C4W4 Siamese network

Hi there!

I have a question regarding the Siamese network. The assignment was doing sort of a one shot learning model, where there is only a picture tied to a person. What if I have more than just one photo? I imagine training the model to be the same. However, how do I verify the newly captured photo against the few photos of this particular person? I got some inkling and I wanted to check if Im on the right path.

  1. Find the distance against all the photos and get the max distance and if the distance is under a threshold, then the photo matches

  2. Find distance against all the photos, but this time use the mean of all the distance instead.

Can anyone give me a suggestion? Thank you!

Hey @calvin98,
I haven’t really given this a thought till now, but both of your approaches seem to be pretty good to me. Additionally, I guess you can fit both the approaches in a single framework by introducing a simple parameter, which will help you get a sense of confidence. Let’s understand it with the help of an example.

In this example, we will consider that for each person, you have at least n images in the database. Now, let’s call the new parameter conf, which helps us get a sense of confidence. Let’s say that conf = 0.8. This means that for this application, we want the input image to at least match with 80% of the n images stored in the database for any particular person.
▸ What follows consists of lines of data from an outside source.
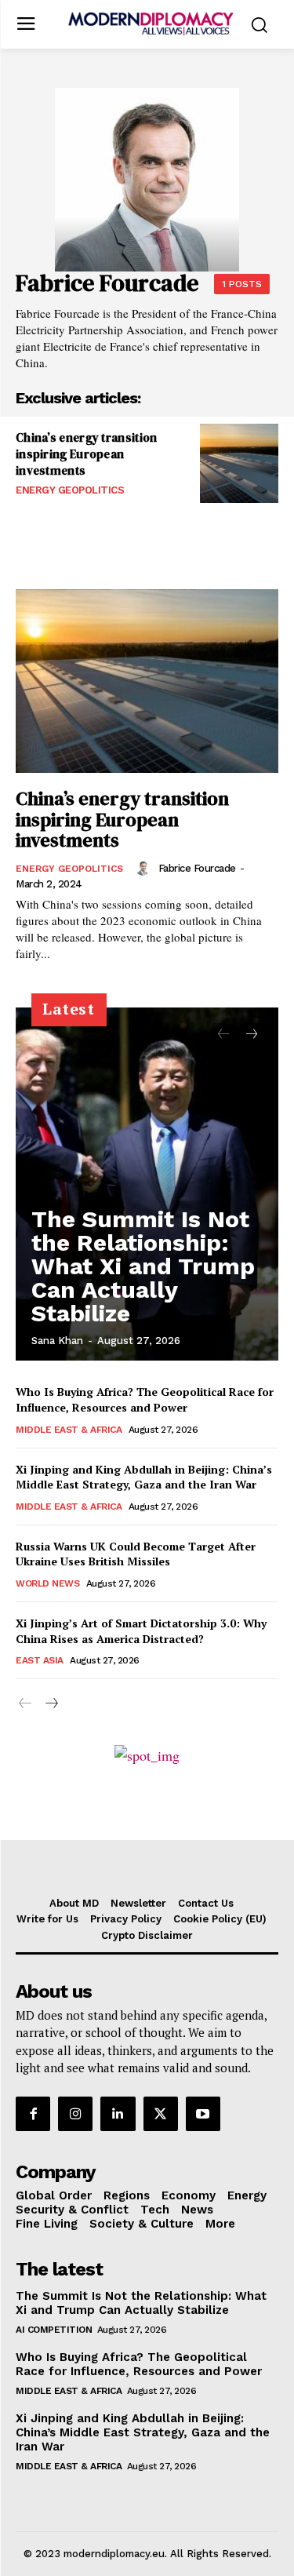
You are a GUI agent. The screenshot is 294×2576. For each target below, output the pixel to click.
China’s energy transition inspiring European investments (87, 454)
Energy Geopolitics (70, 490)
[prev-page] (223, 1035)
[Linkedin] (117, 2114)
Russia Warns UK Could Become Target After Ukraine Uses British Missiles (136, 1554)
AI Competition (54, 2329)
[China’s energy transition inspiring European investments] (239, 463)
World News (47, 1583)
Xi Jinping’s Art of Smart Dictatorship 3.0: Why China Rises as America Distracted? (141, 1631)
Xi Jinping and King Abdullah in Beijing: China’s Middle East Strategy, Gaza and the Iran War (144, 1477)
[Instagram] (75, 2114)
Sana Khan (57, 1340)
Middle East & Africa (69, 1429)
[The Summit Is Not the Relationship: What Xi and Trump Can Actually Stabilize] (147, 1184)
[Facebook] (33, 2114)
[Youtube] (203, 2114)
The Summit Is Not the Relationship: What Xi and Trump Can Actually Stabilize (143, 1266)
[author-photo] (145, 868)
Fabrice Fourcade (197, 868)
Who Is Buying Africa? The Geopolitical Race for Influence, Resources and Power (145, 1399)
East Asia (40, 1660)
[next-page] (251, 1035)
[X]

In applications, where the security is of too much concern, we can set conf = 1, which will mean that we want the input image to match with all the n images stored in the database, and when we will set conf = 0.5, it will mean that we want the input image to match with at least 50% of the n images. Note that here I am drawing a vague similarity between conf = 0.5 and your second approach.

Another thing that comes to my mind is 1 to 1 mapping, but I guess that is not what you are looking for, still, I would like to state that here, for the sake of completeness. Let’s say that you decide to store 3 images of each person in your database, one from the front, one from the left and one from the right.

Now, at the inference time, you can simply capture images from 3 different angles, front, left and right, and match them with their corresponding images stored in the database. The difference in this case is that not only we have multiple images stored in the database, but we have multiple images at the inference time too. Additionally, for a particular person, any of the input images is only checked against a single image stored in the database, and not against all the images. But as a simple extension, you can simply store multiple images for each angle, for instance, 3 images from front, 3 from left and 3 from right, and then can implement a 1:3 mapping for each of the 3 input images. This might sound a bit confusing, so feel free to leave it. I hope this helps.